Дело в том, что я это вижу. Если бы я был с кем-то, это должна была быть она. Мы трахались последние десять лет.

Я смотрю на нее и знаю, что она видит то, что видят все остальные, кто рядом со мной, когда дело касается Эмелии. Некоторые проявляют ко мне уважение. Некоторые молчат. Она хочет все испортить.

Я, блядь, ненавижу, когда меня заставляют что-то делать. Я не готов принять то, что чувствую к Эмелии, но, когда меня загоняют в угол с голой женщиной на коленях, которую я раньше регулярно трахал, это меня очень сильно разбудило.

Габриэлла пришла сюда и снова попыталась соблазнить меня, и я не смог этого сделать. Я не смог сделать ни хрена, потому что я хочу Эмелию. Я хочу свою жену. Если это то, кого я хочу, я должен сказать Габриэлле прямо, что она должна прекратить это дерьмо.

— Послушай меня, — говорю я, подходя к ней. Я подхожу близко, очень близко. Так близко, что я вижу дрожь на ее коже, которую она пытается скрыть. Она всегда боялась меня, не зная, могу ли я просто сорваться, если она подтолкнет меня не в ту сторону. Сегодня было чертовски близко. — Послушай меня, Габриэлла, и слушай внимательно. Сегодня последний день, когда ты это делаешь. Ты не должна возвращаться сюда и больше не должна писать мне ни о чем. Ты не должна приближаться ко мне и пытаться вытворять дерьмо, как сегодня, никогда больше.

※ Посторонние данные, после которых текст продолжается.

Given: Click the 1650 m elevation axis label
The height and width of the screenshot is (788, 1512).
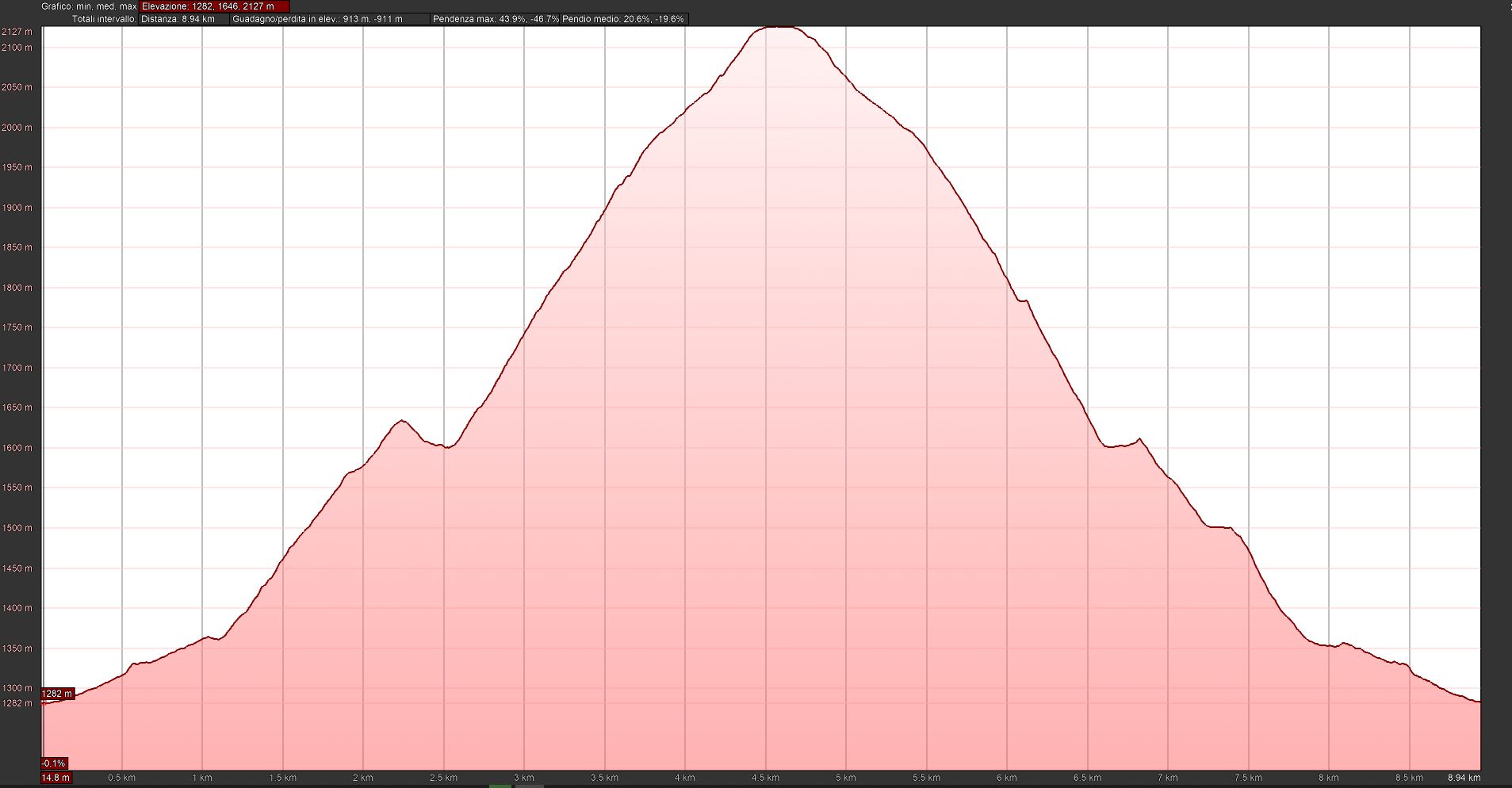Looking at the screenshot, I should (17, 407).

Она больше не может скрывать дрожь. Ее глаза наполняются слезами, но я знаю, что она не заплачет. Она не плакса. Дело не в том, что она сильная. Она просто не хочет показывать эту уязвимость.

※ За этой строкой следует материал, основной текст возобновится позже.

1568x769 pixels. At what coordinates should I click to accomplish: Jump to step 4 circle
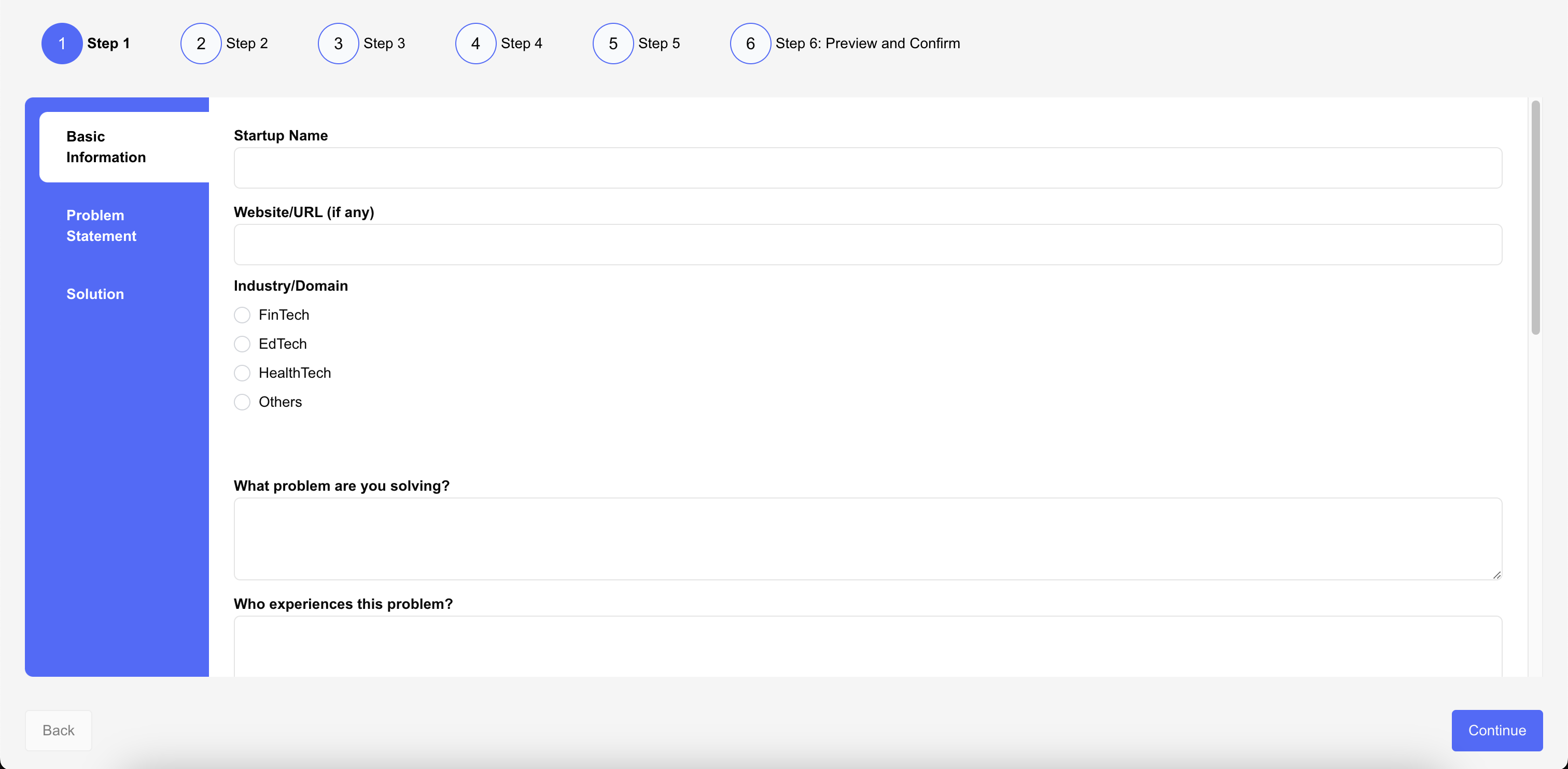475,43
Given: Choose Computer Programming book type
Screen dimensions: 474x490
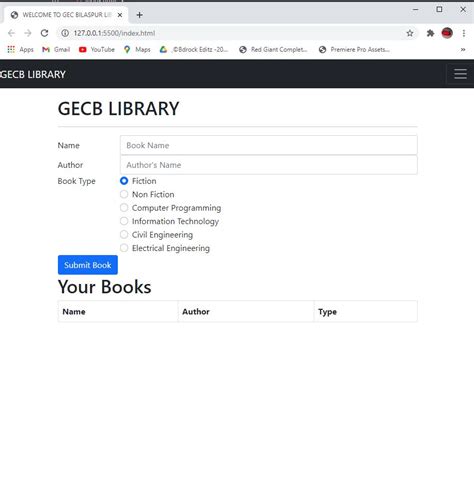Looking at the screenshot, I should point(124,208).
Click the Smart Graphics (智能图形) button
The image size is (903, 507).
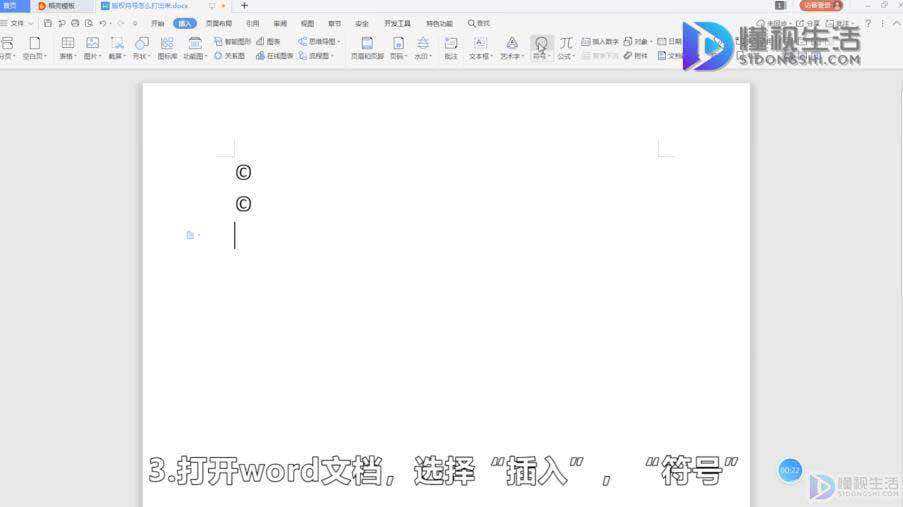click(233, 41)
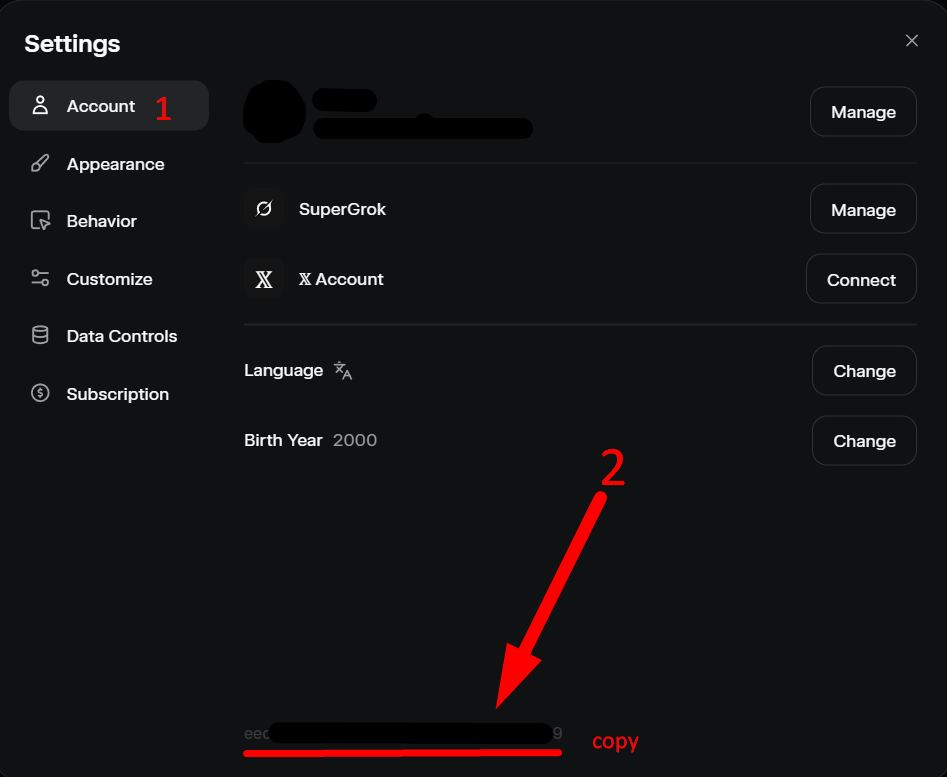Click the SuperGrok logo icon
This screenshot has height=777, width=947.
coord(264,209)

— Правильно. Так это все? Конец? — Ее голос дрожит.

— Мы расстались, когда ты посчитала, что это хорошая идея, прыгнуть в постель с сенатором Брэкстон. Для меня это было все. Мы расстались давным-давно. — Это правда и больше эмоций, чем я обычно показываю. Это говорит ей, что я был ранен тем, что она сделала.

— Ты никогда не полюбишь ее. Ты любил меня.

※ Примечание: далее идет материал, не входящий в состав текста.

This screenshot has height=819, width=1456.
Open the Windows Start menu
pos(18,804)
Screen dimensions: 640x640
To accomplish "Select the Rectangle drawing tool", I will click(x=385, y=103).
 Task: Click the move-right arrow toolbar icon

— Просто уходи. Я больше не могу об этом говорить.

Она бросает на меня грубый взгляд, собирает сумочку и выбегает в тот же момент, когда Тристан и Доминик входят в гостиную. Она почти врезается в Тристана, когда выходит, стуча каблуками.

Глаза Доминика расширяются, а Тристан бросает на меня неодобрительный взгляд. Из того, что было надето на Габриэлле, было очевидно, что под этим кимоно она была голой.

— Массимо, ты? — спрашивает Тристан, указывая вслед пустому следу, оставленному Габриэллой. Доминик с любопытством смотрит.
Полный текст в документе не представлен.